As Reuniões de Negociação ocorreram nos anos de 2010, 2011 e 2014. Eram organizadas com cinco ou seis grupos de CPAs, os membros da Assessoria de AIP, o secretário de Educação e demais integrantes da SME. De modo geral, todas seguiram a mesma metodologia de trabalho:

1. As CPAs enviaram seus Planos de Avaliação à Assessoria de AIP que, por sua vez, fazia a leitura prévia do material, organizando as demandas para subsidiar o diálogo entre CPA e SME, durante a Reunião de Negociação.

2. Abertura do encontro, feita pela Assessoria de AIP, com breve resgate da política, seus objetivos e a retomada do pacto da qualidade, foco principal da reunião.

3. Apresentação, por parte de cada CPA, do material preparado para o encontro, destacando suas demandas internas e externas.

4. Finalização do encontro, feita pelo(a) secretário(a) municipal, com as justificativas e os acordos pactuados entre a instância central e as CPAs, a partir das necessidades apresentadas.

5. Com as discussões realizadas e as informações contidas no Plano de Avaliação de cada unidade escolar, a Assessoria de AIP organizava uma devolutiva às escolas, com as justificativas sobre os problemas apresentados e as ações a serem efetivadas pela gestão central60.

Na Reunião de 2010, durante a abertura, foi feita a apresentação do Ideb, dos resultados da Prova Brasil, a quantidade de estudantes não alfabetizados nos 2o e 3o anos, informações quanto à evasão escolar e reprovação na RMEC. Após a divulgação desses dados, duas perguntas foram expostas para a reflexão coletiva, a saber: Como zerar a quantia de alunos não alfabetizados?; Se a evasão é pequena, há garantia de que os alunos que estão na escola estão aprendendo?61

Ao final da reunião, quando foi responder às demandas das CPAs, o secretário de Educação resgatou a discussão acerca dos indicadores de qualidade apresentados no início do

59 Trecho da entrevista realizada por Barretto e Gimenes (2016) com a Profa. Dra. Mara Regina Lemes de Sordi. 60 Informações obtidas por meio da análise dos registros sobre as Reuniões de Negociação, disponibilizados pela

Assessoria de AIP em 2014.

encontro e ressaltou que a escola deve assumir seu compromisso em zerar o número de crianças não alfabetizadas ao final do 3o ano, bem como subir o Ideb, após a SME cumprir minimamente os seus compromissos62. Em sua fala, o secretário retomou, também, que a avaliação deve proporcionar melhorias à instituição, sem comparações entre as unidades escolares e hierarquia de resultados.

Vale lembrar que a AIP não dispensa os resultados das avaliações externas em larga escala, mas, também, não se limita a eles.
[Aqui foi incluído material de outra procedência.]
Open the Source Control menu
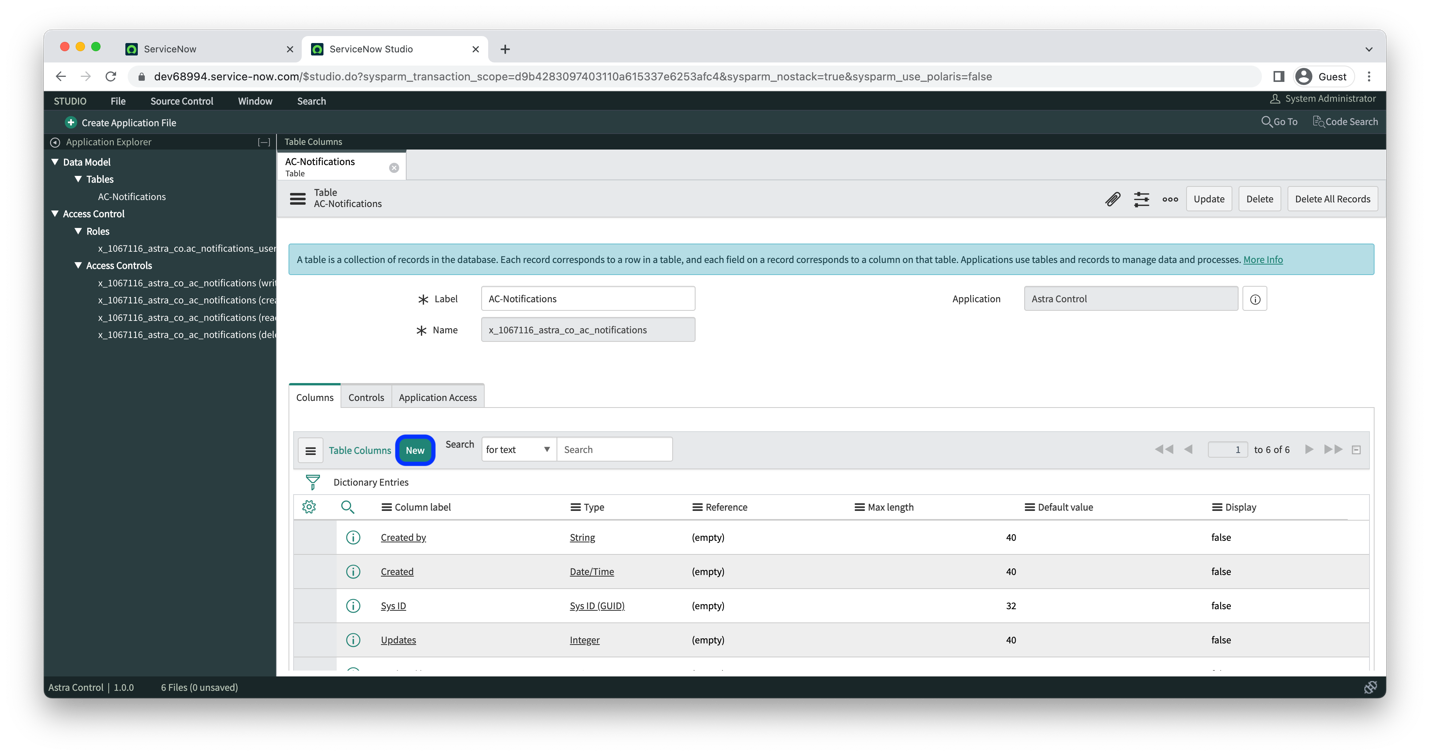1430x756 pixels. [181, 101]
A negociação topo-base (comunidade escolar e gestão central), ao mesmo tempo em que possibilita à escola demandar do poder público o que não está ao seu alcance, permite que a SME dialogue com a instituição a respeito de seus indicadores de qualidade. Nesse movimento de negociação, cabe a cada instância da SME assumir suas responsabilidades em relação à qualidade social. Desse modo,

Decorrente da organização dos atores em torno do pacto de qualidade que negociam e com o qual se comprometem, espera-se responder também às exigências da avaliação externa e ao processo de regulação estatal, porém com outra lógica de ação que toma os índices como um dos balizamentos para o processo decisório e não o indicador (SORDI, 2012, p. 496, grifos nossos).

Na Reunião de Negociação de 2011, a SME solicitou que as escolas escolhessem

um indicador de qualidade para a elaboração do Plano de Avaliação. Assim, cada escola

deveria optar por um “indicador de aprendizagem em que se mostrasse o percurso dos alunos de acordo com o indicador escolhido, apontando também algumas estratégias utilizadas pela escola nesse processo” (VIEIRA; FERRAROTTO, 2013, p. 15). Consequentemente, além das escolas demandarem melhores condições de infraestrutura e recursos humanos, algumas deram início à reflexão a partir da análise dos indicadores selecionados63.

Em 2012, como consequência do momento político do município, que registrava sucessivas trocas de secretário da Educação, a Reunião de Negociação não foi realizada. No ano seguinte, com o Partido Socialista Brasileiro (PSB) na gestão municipal, nenhuma ação relacionada à política de AIP foi desenvolvida pela SME, nem mesmo a Reunião de Negociação. Percebemos, assim, que “as reuniões de negociação, espaço de exercício e de aprendizagem da responsabilização participativa, foram esmaecendo”. Fato que revela “a pouca disposição para o diálogo com as escolas, com a comunidade64” (BARRETTO; GIMENES, 2016, p. 498).

62 Idem.

63 Informações obtidas por meio da análise dos Planos de Avaliação enviados, em 2011, pelas escolas. Material

fornecido pela Assessoria de Avaliação Institucional em 2014.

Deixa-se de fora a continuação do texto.